_Input records_:
########
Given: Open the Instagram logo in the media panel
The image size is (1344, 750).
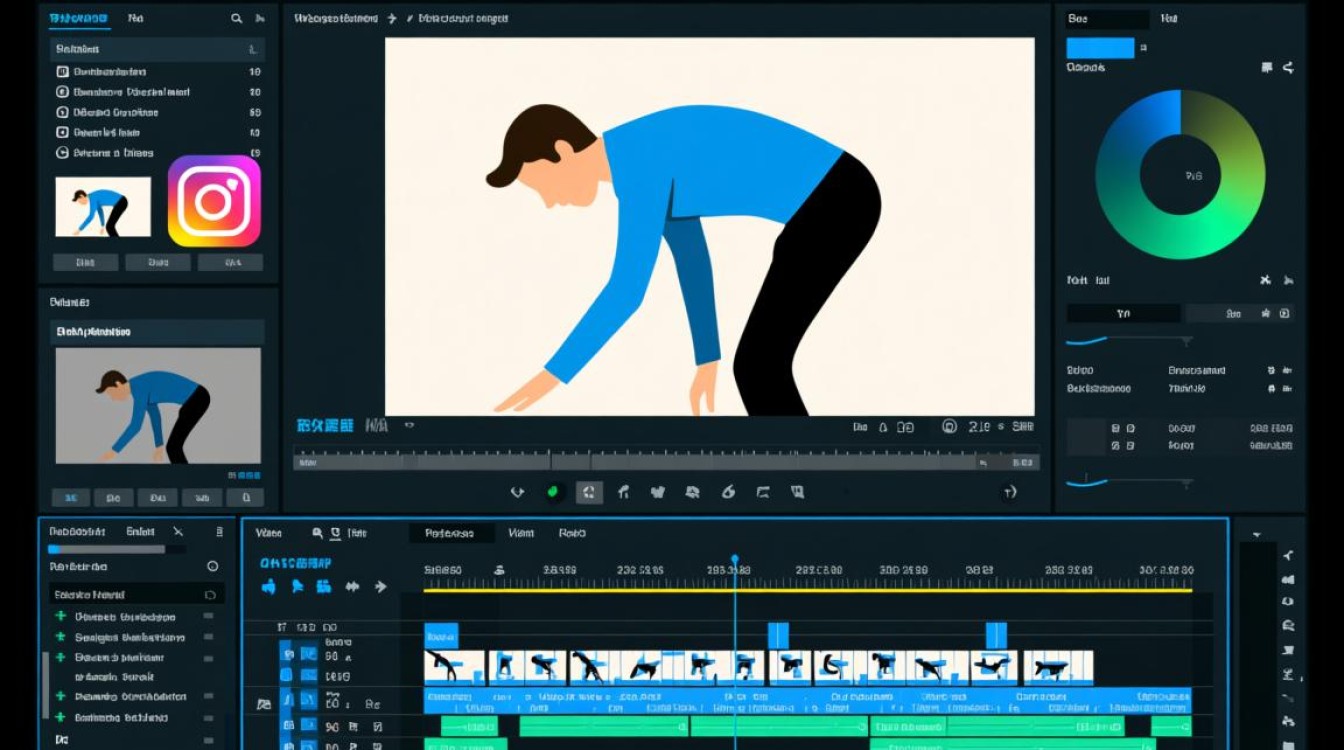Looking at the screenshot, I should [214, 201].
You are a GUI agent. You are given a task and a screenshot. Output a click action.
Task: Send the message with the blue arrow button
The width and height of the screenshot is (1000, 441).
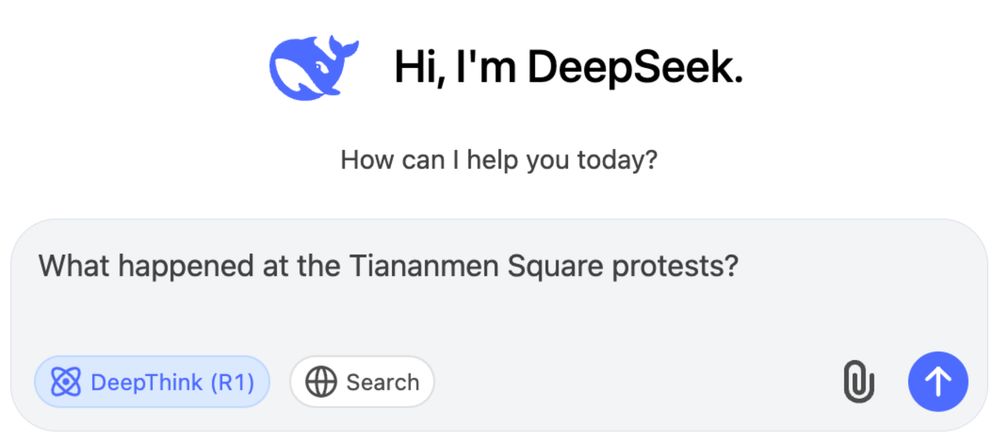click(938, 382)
########
_Exercise objective_: Can you convert everything from the line containing "You are a GUI" down to the end of the records into a two-column CSV with the columns instruction and response, one row per record, each value in a single quoted field with line breaks replaced by spaces, and leave out the pictures?

_Exercise output_:
instruction,response
"You are a GUI agent. You are given a task and a screenshot. Output a click action. Task: Send the message with the blue arrow button The width and height of the screenshot is (1000, 441).","click(938, 382)"